Project CARS has given me a real challenge from get-go. This is an unforgiving, tough racer that requires patience and skill, especially if you’re using a gamepad. You can’t just sling your car into the apex and hope to drift out the other side unscathed. CARS is about learning each discipline individually—studying it, mastering it.
It’s easy to get caught off guard as well, as Slightly Mad takes a unique approach to its career mode by allowing you open access to any of its many disciplines straight away. Events take place across a calendar, and each event is separated into several days with practice sessions, qualifying and the big race itself. Starting slow is advised, and while it’s tempting to hop into a McLaren the first time you boot the game up, I guarantee it’ll be a case of spin after spin after spin until you get the hang of things.
From entry level karts and beyond into the realms of LMP and Prototype, each discipline has its own set of races and smaller championships you’ll progress through to earn contract options at more advanced teams.

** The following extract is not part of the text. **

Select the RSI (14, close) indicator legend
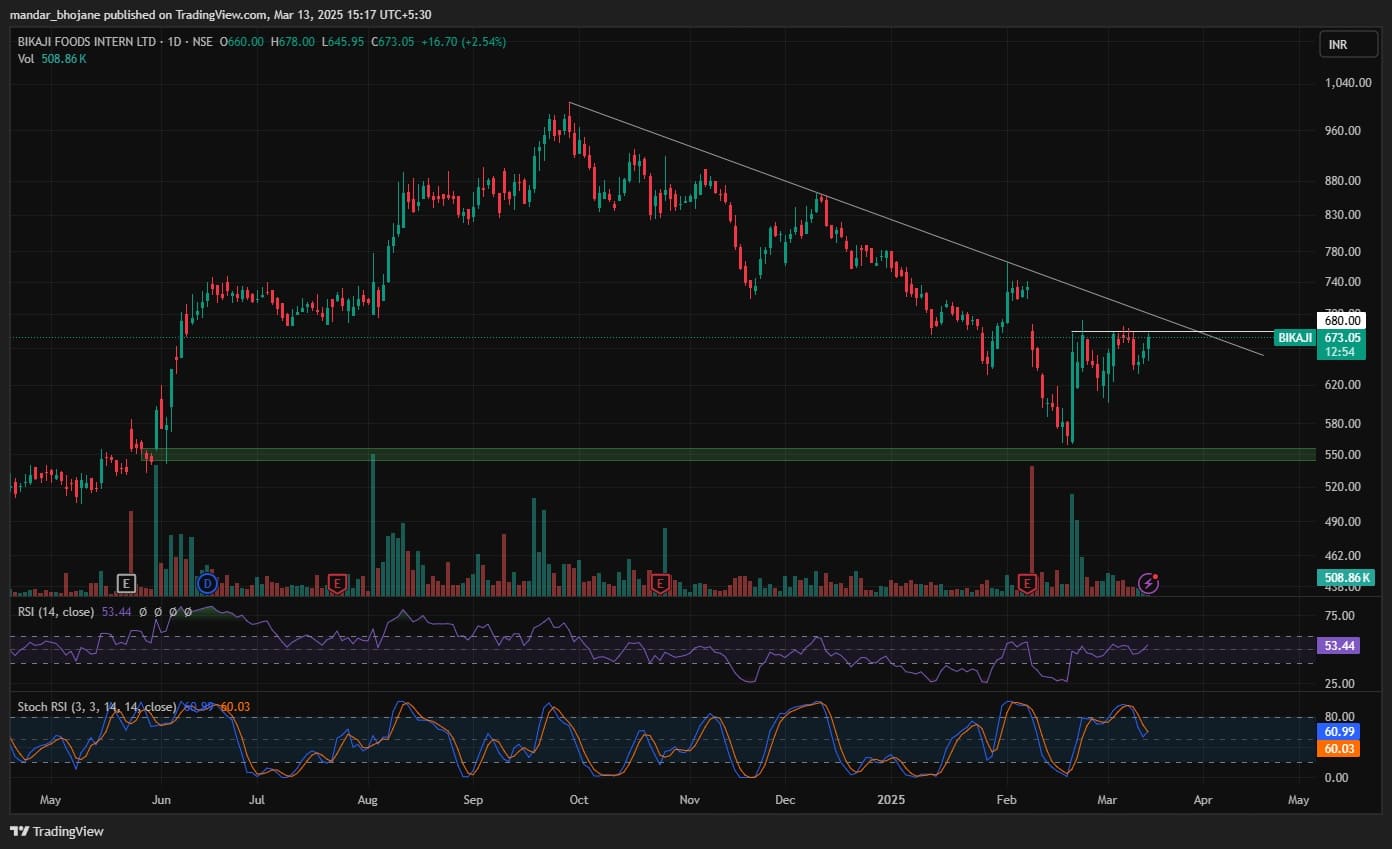 pyautogui.click(x=56, y=610)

Project Cars diversifies its racing to a real extreme, and every new car type is wildly different. Karts are sketchy, sporadic beasts that twitch across the track with an unpredictable ferociousness, Touring cars are heftier, more deliberate and the steering sensitivity is much lower, while the McLaren P1 and other hyper cars are almost repellent to the road. Playing with a gamepad often borders on impossible when racing these—I’m a firm believer that a racing game should be playable by everyone and not just the purist elite with force-feedback wheels and racing seats, and CARS doesn’t entirely deliver on that front. An extensive list of driving assists from braking and steering assistance to traction control, difficulty tweaks and AI options give you the option to tailor your game to an impressive degree, but it doesn’t eradicate the problems entirely.

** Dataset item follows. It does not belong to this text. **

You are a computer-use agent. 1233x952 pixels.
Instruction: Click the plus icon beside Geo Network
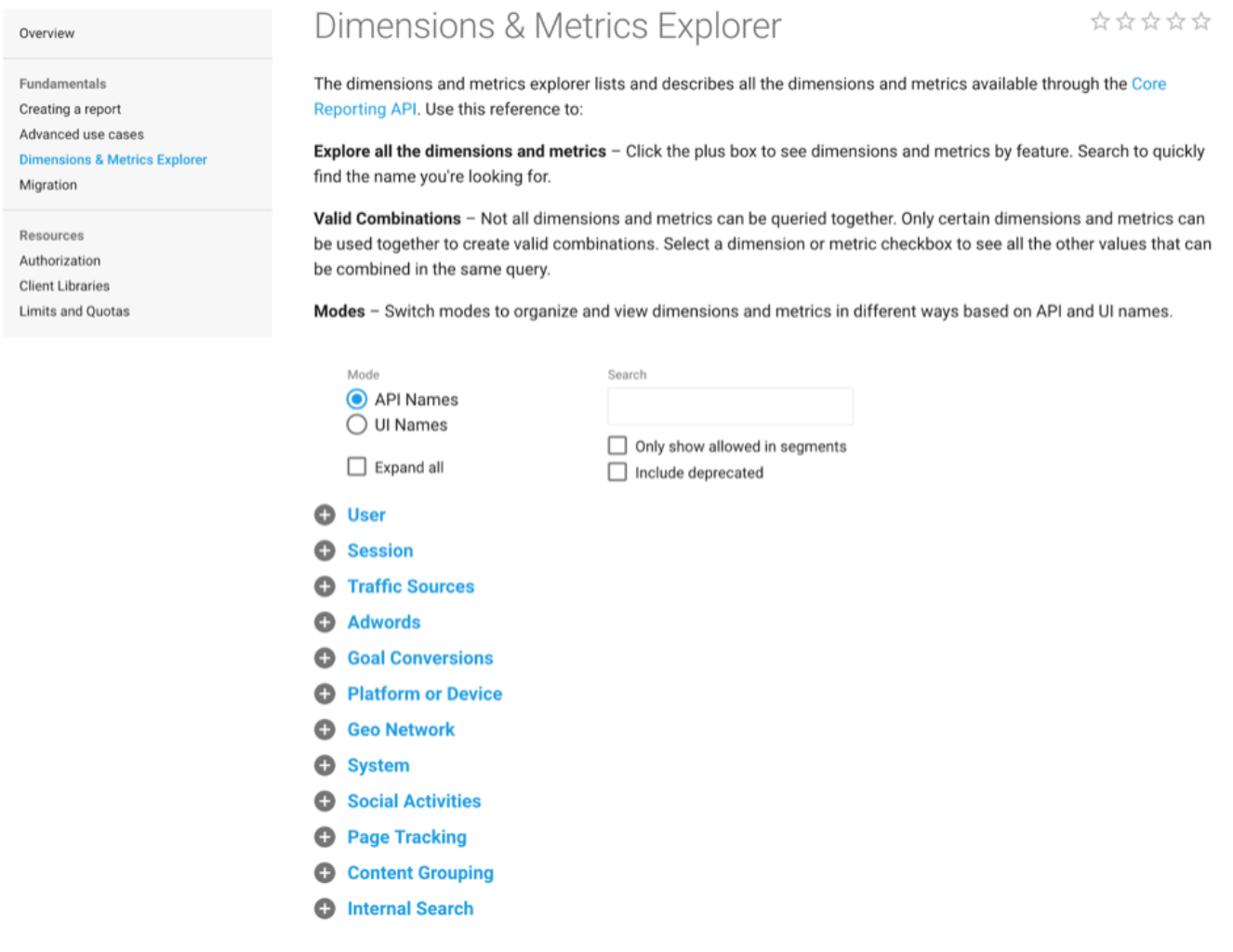coord(325,730)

Still, the satisfaction I got from visibly improving on track timetables is unparalleled. My personal forte was the F1000 series—a comparably low-powered open-wheel discipline exclusive to the UAE region of the Middle East. It was where I really begun to notice my own progression curve, from snagging second-to-last on the grid in every practice and qualifying session, to stringing together flash outside-overtakes and podium finishes. That thrill gave me the want to take other racing types and master them in a similar vein—even if some of them might prove futile with a gamepad.

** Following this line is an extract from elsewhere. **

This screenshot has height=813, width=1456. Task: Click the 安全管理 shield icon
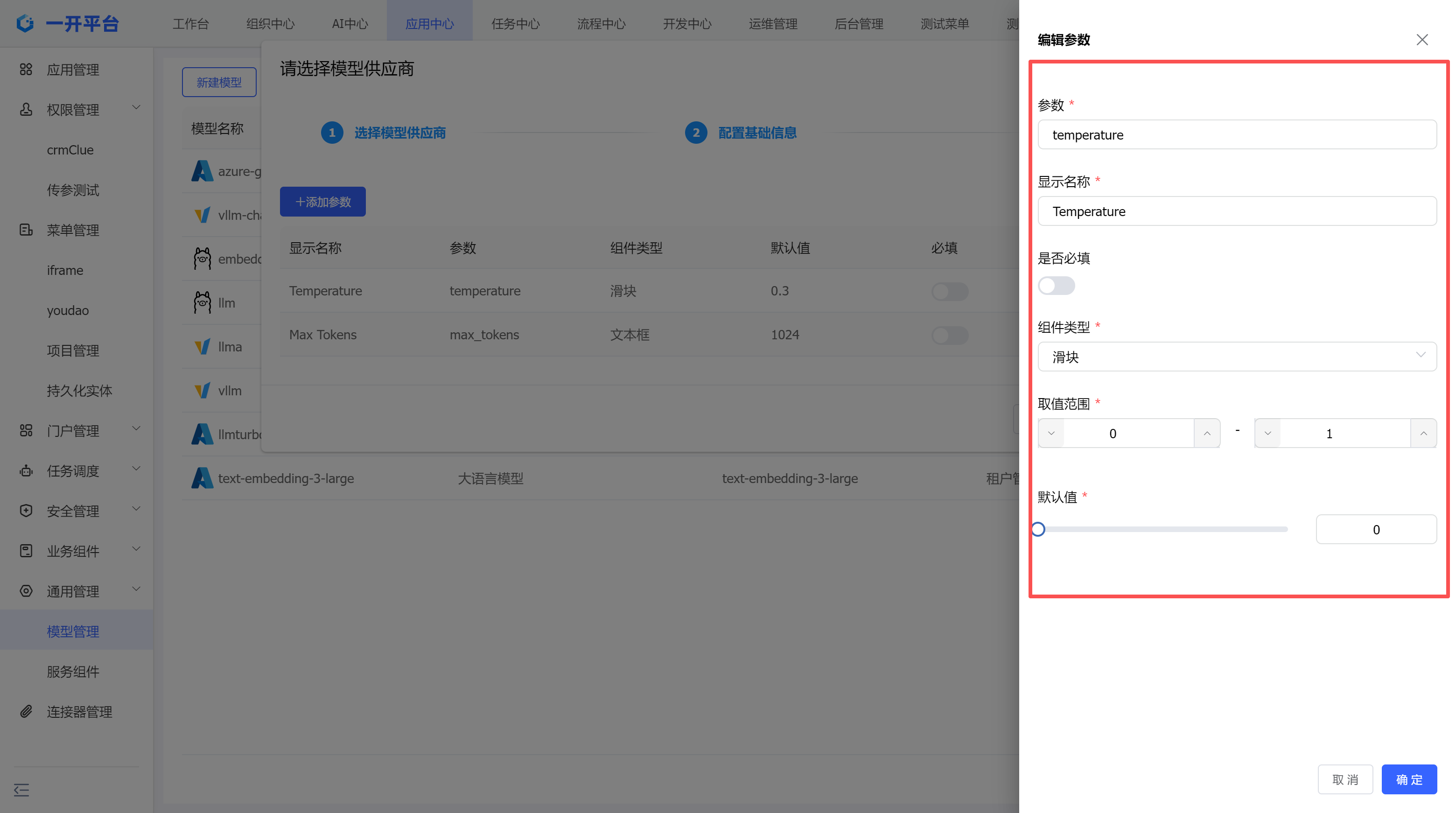(26, 511)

It’s crystal clear that Slightly Mad knows what its hardcore audience wants, and I’m really happy that it stuck to its guns in order to deliver it. That’s pretty rare nowadays, especially when your vision comes at the expense of wider audience appeal. With more content on the way and a hardcore community already set to get involved in its 24-player lobbies, I’m really looking forward to seeing how this game evolves over the next few weeks and months.